EXERCISE = Print exactly what the entries say, line by line, from the first line down to the one with "О проекте (642, 1612)", inclusive.

_ _ _ _ _

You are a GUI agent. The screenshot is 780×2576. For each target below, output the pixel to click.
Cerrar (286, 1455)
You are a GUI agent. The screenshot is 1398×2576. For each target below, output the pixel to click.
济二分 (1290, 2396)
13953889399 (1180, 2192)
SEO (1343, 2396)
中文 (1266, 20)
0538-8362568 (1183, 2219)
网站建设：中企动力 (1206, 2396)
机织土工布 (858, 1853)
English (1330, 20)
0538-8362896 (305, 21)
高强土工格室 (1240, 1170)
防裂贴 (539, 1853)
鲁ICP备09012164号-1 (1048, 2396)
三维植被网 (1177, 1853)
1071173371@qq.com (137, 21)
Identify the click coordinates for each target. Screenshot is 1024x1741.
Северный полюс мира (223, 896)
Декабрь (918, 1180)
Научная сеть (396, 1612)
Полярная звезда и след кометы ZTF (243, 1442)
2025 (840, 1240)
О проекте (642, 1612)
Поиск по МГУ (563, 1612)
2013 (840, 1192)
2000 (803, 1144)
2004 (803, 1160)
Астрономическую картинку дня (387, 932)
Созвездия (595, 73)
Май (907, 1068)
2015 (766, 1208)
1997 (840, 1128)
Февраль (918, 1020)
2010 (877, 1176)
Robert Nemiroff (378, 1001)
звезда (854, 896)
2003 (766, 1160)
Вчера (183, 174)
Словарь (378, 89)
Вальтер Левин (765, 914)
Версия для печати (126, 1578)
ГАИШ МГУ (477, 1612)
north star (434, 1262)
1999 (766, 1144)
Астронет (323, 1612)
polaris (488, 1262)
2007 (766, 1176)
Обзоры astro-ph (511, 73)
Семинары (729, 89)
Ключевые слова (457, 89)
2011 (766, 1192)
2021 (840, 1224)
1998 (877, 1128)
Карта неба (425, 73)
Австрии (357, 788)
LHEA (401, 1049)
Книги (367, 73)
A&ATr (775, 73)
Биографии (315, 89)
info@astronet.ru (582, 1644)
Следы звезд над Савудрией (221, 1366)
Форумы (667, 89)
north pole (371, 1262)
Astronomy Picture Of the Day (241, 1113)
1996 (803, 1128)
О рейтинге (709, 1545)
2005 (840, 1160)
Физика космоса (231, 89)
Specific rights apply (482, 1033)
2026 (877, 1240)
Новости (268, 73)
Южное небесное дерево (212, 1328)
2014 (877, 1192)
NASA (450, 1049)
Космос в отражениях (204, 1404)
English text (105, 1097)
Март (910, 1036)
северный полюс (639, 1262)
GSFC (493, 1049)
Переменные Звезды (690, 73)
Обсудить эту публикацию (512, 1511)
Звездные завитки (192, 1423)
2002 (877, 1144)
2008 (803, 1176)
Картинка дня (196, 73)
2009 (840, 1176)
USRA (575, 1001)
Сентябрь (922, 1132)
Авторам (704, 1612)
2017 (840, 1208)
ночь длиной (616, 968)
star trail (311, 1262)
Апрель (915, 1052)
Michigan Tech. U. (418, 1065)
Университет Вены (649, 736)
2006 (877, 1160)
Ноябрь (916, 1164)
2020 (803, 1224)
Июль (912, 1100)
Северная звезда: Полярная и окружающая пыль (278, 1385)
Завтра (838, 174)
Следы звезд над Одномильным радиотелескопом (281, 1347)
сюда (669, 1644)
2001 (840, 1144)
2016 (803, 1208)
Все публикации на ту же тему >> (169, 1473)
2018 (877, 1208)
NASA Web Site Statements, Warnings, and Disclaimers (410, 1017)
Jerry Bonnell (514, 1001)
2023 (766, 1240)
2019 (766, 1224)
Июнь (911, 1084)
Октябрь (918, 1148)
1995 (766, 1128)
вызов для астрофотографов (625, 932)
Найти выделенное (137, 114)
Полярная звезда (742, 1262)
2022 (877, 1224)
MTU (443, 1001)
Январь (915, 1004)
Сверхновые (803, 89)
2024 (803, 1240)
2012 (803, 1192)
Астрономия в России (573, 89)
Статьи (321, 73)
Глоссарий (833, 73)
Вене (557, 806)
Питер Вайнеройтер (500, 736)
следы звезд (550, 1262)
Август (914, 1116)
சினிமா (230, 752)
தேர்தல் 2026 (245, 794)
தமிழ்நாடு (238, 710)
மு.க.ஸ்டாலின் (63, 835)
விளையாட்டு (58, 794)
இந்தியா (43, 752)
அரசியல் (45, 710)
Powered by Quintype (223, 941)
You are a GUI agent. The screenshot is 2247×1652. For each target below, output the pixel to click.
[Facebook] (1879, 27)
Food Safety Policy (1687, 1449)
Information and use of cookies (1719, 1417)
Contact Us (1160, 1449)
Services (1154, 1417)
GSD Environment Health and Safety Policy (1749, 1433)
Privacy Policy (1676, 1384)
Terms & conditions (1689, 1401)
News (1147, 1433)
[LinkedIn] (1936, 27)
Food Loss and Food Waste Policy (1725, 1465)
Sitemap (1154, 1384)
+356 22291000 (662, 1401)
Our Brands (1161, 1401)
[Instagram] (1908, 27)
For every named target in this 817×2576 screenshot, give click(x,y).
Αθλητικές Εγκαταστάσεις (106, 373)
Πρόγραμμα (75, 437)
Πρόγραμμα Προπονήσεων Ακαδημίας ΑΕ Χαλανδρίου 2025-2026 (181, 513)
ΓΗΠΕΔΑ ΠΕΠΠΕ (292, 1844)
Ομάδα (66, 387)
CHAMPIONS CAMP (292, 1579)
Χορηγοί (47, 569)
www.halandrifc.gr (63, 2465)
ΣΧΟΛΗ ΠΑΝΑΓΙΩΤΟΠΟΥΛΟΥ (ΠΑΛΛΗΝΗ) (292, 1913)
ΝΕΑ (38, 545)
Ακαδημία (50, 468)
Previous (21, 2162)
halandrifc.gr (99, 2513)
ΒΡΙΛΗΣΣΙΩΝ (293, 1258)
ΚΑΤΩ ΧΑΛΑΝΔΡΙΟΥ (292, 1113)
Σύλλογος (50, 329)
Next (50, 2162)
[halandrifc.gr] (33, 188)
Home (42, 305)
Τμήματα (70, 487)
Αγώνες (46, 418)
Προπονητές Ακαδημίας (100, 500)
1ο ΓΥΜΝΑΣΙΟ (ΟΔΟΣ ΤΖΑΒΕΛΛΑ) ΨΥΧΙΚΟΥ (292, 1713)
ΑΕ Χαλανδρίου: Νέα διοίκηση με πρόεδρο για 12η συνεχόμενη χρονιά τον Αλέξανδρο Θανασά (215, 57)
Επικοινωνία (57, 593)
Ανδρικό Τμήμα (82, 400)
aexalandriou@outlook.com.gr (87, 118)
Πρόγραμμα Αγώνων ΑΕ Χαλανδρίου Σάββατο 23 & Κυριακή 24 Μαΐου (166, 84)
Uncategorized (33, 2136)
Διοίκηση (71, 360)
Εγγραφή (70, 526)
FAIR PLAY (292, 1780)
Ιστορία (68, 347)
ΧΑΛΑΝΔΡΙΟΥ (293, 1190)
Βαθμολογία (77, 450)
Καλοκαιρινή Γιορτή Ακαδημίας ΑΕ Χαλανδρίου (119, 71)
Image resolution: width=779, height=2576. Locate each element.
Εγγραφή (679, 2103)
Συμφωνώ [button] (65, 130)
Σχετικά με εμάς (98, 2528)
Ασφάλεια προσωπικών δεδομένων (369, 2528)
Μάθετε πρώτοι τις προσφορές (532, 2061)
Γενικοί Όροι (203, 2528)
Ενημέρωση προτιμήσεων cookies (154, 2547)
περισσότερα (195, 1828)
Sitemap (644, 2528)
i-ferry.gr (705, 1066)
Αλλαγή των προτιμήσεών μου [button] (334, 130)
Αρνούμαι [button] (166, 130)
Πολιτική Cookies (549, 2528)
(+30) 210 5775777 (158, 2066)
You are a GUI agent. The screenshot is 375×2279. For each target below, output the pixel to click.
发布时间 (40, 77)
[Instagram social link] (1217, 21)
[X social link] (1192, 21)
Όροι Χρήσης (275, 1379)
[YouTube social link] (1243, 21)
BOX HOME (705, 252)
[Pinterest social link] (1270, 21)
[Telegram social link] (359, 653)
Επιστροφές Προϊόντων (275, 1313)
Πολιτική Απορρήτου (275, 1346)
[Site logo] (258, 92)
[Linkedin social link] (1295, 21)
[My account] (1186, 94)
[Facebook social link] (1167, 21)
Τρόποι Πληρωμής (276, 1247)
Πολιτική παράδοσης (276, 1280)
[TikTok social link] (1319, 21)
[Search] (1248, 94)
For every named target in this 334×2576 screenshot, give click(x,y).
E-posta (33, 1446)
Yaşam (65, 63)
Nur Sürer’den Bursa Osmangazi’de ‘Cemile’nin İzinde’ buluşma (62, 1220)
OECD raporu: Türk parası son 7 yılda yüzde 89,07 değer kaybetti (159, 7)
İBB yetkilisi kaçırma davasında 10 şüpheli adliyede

_ _ _ _ _

SOLUTION TO THE EXERCISE =
You are a GUI agent. The screenshot is 780×2576. For each target below, output the pixel to click.
Cerrar (286, 1455)
You are a GUI agent. The screenshot is 1398×2576. For each target below, output the pixel to click.
济二分 (1290, 2396)
13953889399 (1180, 2192)
SEO (1343, 2396)
中文 (1266, 20)
0538-8362568 (1183, 2219)
网站建设：中企动力 (1206, 2396)
机织土工布 (858, 1853)
English (1330, 20)
0538-8362896 (305, 21)
高强土工格室 (1240, 1170)
防裂贴 (539, 1853)
鲁ICP备09012164号-1 (1048, 2396)
三维植被网 (1177, 1853)
1071173371@qq.com (137, 21)
Identify the click coordinates for each target. Screenshot is 1024x1741.
Северный полюс мира (223, 896)
Декабрь (918, 1180)
Научная сеть (396, 1612)
Полярная звезда и след кометы ZTF (243, 1442)
2025 (840, 1240)
О проекте (642, 1612)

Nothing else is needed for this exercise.